_Given exercise_
Copy out the lines from the one containing "Given: Check the" through the one containing "point(944,52)", changing "Given" to "Instruction" and leaving everything else the same.

(Raw records)

▽

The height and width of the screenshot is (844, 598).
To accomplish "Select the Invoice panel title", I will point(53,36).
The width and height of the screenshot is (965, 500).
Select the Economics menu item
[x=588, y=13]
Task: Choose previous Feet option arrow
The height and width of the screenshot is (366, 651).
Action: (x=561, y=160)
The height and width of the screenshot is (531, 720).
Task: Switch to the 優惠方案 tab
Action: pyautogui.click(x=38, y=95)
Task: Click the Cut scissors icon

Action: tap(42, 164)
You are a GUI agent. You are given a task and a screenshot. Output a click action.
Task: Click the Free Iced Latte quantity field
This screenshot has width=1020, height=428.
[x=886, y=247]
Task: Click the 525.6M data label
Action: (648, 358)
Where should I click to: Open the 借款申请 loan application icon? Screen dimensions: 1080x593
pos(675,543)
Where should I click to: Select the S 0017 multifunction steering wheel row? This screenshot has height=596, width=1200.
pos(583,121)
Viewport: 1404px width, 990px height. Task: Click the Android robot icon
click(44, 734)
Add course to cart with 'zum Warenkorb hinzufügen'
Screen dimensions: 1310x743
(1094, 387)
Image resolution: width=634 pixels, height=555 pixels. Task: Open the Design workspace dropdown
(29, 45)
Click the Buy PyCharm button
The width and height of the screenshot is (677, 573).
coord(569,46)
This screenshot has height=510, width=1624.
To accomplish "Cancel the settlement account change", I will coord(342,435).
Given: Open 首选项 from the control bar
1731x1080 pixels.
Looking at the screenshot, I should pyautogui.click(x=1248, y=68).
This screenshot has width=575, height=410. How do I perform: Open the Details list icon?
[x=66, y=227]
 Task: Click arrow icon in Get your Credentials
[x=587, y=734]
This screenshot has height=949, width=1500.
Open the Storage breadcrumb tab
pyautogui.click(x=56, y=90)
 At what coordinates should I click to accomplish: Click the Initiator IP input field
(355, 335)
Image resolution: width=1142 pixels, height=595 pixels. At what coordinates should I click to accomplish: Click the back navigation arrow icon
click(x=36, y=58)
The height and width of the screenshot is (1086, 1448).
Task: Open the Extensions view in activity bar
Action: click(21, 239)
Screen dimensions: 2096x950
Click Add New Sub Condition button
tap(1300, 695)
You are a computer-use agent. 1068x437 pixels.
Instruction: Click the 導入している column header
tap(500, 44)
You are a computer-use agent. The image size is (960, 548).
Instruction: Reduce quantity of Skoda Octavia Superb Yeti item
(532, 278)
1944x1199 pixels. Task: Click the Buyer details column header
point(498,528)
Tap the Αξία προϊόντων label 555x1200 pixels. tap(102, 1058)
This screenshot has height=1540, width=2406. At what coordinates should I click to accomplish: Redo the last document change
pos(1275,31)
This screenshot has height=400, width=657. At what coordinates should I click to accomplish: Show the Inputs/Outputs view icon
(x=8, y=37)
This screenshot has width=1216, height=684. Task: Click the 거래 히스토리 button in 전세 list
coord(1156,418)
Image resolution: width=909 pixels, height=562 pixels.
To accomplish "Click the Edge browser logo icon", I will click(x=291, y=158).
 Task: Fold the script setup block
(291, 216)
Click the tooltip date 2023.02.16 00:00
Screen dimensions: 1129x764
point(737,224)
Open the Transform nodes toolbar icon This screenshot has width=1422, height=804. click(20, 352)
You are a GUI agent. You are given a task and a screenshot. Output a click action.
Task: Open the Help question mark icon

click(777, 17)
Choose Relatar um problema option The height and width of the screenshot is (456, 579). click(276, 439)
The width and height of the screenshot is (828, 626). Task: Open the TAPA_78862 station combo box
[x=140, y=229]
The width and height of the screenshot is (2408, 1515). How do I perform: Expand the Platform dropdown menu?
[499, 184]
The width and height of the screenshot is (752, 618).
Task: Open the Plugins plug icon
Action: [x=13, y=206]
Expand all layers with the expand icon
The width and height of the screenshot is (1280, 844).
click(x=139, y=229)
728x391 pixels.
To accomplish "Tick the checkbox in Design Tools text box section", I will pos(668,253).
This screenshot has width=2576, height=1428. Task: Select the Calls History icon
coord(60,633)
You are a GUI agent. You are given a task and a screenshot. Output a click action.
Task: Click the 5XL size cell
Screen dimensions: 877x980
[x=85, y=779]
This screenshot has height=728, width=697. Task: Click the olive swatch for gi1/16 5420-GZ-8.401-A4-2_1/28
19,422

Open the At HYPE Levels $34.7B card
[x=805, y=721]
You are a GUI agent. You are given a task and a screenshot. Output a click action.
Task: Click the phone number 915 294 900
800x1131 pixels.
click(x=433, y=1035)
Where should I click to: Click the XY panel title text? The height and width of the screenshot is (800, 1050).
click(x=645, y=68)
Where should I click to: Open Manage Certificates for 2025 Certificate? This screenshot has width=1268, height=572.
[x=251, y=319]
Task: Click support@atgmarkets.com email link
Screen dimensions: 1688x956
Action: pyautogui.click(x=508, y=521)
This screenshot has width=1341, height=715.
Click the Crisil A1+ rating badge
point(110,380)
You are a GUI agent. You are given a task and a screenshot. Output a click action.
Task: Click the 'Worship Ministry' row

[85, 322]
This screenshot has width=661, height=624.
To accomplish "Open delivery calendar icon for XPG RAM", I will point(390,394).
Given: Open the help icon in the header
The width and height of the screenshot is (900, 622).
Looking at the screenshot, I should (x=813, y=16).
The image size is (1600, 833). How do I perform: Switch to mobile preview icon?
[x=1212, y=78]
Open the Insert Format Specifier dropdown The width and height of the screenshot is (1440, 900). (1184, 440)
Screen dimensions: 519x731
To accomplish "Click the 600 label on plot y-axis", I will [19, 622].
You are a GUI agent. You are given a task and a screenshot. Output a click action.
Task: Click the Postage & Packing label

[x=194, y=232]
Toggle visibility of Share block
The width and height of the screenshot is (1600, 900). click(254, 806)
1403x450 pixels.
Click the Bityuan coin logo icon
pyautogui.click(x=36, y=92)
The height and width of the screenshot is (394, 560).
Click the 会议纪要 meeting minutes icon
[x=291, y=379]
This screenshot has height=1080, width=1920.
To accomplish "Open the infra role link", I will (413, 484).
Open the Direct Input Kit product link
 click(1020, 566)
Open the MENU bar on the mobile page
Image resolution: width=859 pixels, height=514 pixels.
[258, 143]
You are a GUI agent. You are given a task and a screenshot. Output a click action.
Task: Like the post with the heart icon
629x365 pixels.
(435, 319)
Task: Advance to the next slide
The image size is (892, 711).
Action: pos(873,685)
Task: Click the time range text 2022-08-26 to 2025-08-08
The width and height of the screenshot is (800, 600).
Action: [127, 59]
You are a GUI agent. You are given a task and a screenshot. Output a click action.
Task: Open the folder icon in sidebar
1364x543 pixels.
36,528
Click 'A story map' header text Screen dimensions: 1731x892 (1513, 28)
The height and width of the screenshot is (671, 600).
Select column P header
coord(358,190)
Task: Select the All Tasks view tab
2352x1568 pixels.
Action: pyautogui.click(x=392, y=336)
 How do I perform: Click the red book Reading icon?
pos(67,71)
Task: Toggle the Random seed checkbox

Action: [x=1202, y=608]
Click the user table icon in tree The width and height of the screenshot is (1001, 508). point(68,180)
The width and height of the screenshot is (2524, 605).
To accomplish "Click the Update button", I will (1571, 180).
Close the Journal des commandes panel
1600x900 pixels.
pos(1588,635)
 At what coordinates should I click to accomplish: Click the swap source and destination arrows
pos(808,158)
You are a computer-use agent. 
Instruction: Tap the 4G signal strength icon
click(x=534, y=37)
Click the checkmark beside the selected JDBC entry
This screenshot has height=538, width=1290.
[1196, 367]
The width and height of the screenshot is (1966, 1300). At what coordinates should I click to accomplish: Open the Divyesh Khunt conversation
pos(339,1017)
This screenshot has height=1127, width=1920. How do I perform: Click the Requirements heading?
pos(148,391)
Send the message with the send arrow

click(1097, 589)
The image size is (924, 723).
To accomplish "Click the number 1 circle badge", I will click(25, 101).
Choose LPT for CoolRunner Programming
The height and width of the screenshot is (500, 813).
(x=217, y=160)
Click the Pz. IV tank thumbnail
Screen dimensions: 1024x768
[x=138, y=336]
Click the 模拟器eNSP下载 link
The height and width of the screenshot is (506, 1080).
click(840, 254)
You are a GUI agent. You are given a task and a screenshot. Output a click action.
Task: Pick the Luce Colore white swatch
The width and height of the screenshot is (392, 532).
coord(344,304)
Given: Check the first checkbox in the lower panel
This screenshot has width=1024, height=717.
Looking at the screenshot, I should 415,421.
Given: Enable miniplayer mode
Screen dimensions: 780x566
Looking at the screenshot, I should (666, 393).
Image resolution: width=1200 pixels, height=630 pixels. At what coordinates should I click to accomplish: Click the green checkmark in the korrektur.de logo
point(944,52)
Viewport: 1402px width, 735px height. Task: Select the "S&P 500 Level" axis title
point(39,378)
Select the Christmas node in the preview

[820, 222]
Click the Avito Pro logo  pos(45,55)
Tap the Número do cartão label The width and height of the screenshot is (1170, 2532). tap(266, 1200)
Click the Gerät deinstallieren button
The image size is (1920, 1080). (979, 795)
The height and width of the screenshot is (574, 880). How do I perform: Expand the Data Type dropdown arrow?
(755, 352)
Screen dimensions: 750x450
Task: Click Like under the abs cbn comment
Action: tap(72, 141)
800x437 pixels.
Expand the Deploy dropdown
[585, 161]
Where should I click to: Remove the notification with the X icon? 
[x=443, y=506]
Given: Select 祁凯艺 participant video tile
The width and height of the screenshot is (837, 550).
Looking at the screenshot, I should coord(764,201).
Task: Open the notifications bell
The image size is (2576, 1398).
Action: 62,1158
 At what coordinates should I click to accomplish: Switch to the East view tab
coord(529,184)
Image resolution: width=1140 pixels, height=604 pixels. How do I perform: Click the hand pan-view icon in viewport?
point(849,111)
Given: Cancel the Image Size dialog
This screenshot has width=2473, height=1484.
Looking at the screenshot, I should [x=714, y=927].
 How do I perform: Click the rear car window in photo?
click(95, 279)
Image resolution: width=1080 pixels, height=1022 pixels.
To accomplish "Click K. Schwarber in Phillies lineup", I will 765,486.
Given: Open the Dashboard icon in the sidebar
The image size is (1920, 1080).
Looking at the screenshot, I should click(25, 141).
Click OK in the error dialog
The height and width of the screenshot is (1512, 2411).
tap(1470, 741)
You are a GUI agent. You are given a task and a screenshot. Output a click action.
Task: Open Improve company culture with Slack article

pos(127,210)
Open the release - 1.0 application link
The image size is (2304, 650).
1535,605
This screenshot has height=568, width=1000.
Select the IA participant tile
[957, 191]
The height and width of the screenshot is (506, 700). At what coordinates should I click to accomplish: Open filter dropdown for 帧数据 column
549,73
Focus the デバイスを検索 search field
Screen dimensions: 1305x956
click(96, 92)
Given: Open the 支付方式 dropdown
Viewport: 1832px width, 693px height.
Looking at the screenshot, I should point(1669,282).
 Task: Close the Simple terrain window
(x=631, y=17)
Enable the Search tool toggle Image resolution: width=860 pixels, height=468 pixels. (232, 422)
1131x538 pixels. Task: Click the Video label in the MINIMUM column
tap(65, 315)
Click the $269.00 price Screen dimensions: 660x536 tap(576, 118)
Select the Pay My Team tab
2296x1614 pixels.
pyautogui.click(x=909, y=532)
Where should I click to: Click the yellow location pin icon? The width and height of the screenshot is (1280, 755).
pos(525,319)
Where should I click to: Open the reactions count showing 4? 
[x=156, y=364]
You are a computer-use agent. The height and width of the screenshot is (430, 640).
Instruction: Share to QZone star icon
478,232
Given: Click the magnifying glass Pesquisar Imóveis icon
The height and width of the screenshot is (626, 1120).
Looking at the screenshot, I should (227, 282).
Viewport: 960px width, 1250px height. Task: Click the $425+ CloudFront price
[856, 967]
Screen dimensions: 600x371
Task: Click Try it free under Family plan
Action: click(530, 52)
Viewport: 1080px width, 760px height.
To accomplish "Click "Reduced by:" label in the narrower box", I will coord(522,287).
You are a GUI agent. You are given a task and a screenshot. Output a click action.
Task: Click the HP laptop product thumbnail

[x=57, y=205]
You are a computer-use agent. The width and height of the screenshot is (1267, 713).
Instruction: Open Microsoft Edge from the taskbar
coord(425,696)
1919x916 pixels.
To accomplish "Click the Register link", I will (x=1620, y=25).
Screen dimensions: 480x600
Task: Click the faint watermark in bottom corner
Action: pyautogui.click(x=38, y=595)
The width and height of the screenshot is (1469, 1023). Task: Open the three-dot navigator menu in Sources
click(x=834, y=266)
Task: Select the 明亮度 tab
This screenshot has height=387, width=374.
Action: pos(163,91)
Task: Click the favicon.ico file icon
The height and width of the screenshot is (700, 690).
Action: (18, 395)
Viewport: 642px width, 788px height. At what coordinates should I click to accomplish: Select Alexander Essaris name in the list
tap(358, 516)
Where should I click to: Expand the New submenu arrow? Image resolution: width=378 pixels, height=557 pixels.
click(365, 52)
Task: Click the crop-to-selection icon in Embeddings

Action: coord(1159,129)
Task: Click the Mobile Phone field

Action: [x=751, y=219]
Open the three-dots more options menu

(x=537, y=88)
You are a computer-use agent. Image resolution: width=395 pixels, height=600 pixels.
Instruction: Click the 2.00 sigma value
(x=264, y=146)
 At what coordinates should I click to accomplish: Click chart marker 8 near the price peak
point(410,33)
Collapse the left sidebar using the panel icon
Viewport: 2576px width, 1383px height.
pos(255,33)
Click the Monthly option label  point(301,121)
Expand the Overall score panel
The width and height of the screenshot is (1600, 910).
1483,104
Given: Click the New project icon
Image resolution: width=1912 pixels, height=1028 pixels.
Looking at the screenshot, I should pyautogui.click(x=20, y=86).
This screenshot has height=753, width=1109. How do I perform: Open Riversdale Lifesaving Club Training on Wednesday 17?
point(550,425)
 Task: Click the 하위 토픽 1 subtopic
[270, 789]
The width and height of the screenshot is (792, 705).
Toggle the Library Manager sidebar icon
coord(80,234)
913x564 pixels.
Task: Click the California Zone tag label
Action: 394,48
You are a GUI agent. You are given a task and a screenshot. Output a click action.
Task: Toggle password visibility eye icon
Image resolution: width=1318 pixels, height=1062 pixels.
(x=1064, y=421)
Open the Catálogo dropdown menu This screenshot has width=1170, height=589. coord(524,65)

△

_Solution for this exercise_
Instruction: Check the first checkbox in the lower panel
This screenshot has width=1024, height=717.
Looking at the screenshot, I should 415,421.
Instruction: Enable miniplayer mode
Screen dimensions: 780x566
Looking at the screenshot, I should (666, 393).
Image resolution: width=1200 pixels, height=630 pixels. At what coordinates should I click to accomplish: Click the green checkmark in the korrektur.de logo
point(944,52)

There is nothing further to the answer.